Microsoft or Colgate?
Speaking of P/E valuations, let me ask you a question that may provide another example of the dichotomy in this market. Looking ahead five years, would you rather own Microsoft or the purported king of the “safety trade” – Colgate-Palmolive (CL)?
Before you answer, consider that “Mr. Softee” (MSFT) sports a Price-to-Earnings ratio of 34.4. “Ooh, that’s high,” the bears exclaim. But history (and NDR’s computers) tell us that 34.4 is in the lower realm of the company’s 5-year P/E range between 23.6 and 57.6.
On the other hand, the P/E for CL currently stands at 41.6, which is at the very high end of its 5-year range of 22.5 and 42.7. So, which is it? The software used everywhere and a company on the forefront of AI at 34.4 or the maker of toothpaste at 41.6? Hmmm…
On the AI Train
In case it isn’t obvious by now, I am firmly seated on the AI bull train. I’m not exactly sure what I can do with ChatGPT 4.0, or Bard on my phone or how to use these large language models in my business. But the applications I’m reading about from a host of companies during the current earnings season is mind-numbing. Cutting to the chase, AI is going to be everywhere. Heck, even Wendy’s (WEN) announced last week that they are currently implementing AI to improve their drive-thru experience.
Another big question is if this “next big thing” will be a long-lasting investment theme or something that flames out quickly? While Ms. Market has proven over time that she doesn’t give a hoot about what I think, my take is that AI is just getting started.
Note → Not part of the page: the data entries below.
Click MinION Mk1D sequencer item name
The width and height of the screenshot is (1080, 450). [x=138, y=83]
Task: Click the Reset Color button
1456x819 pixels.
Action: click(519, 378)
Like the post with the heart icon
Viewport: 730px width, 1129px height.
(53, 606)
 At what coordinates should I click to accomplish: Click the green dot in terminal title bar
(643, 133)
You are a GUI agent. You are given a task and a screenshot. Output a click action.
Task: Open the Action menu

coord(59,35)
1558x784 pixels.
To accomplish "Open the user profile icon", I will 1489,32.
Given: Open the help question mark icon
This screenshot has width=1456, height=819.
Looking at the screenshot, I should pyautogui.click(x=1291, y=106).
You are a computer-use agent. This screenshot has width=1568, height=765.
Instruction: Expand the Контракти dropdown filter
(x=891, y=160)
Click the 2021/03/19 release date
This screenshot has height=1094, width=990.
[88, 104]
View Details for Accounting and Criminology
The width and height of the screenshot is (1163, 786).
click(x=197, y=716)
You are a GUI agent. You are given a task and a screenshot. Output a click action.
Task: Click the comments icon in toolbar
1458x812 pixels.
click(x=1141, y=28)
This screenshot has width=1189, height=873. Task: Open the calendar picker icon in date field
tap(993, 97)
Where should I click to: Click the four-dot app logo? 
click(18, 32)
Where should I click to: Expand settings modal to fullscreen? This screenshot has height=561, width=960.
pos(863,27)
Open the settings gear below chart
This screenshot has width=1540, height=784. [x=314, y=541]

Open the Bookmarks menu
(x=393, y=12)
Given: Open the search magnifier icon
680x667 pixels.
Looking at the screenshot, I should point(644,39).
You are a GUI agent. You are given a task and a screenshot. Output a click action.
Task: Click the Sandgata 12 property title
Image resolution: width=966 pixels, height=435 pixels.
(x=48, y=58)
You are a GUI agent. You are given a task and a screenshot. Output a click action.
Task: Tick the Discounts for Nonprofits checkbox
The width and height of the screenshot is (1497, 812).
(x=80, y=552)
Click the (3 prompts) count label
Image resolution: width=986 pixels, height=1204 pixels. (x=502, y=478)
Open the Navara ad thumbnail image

Will the AI “gold rush” end at some point? Sure. Will there be scary pullbacks? Yes, count on it. Could the AI space become a drag on a portfolio at some point? Absolutely. Especially if/when things get too hot. And yes, a recession or a credit crunch could certainly cause investors to curb their enthusiasm.
To be sure, nothing is easy in this business. But I think most will agree that it’s a lot more fun trying to determine when to bank some gains or buy a dip in a raging bull than to worry about why those value holdings are struggling mightily. So, for now, it looks like it’s “AI or Bust” in this market.
Thought for the Day:
People too weak to follow their own dreams will always find a way to discourage yours -Unknown
All the best, David D. Moenning Investment Strategist
At the time of publication, Mr. Moenning held long positions in the following securities mentioned: AAPL, NVDA, MSFT, GOOGL, META, AMD, SNPS, AMZN, V, PLTR, CRM, NOW, TSLA, IWM, MDY- Note that positions may change at any time.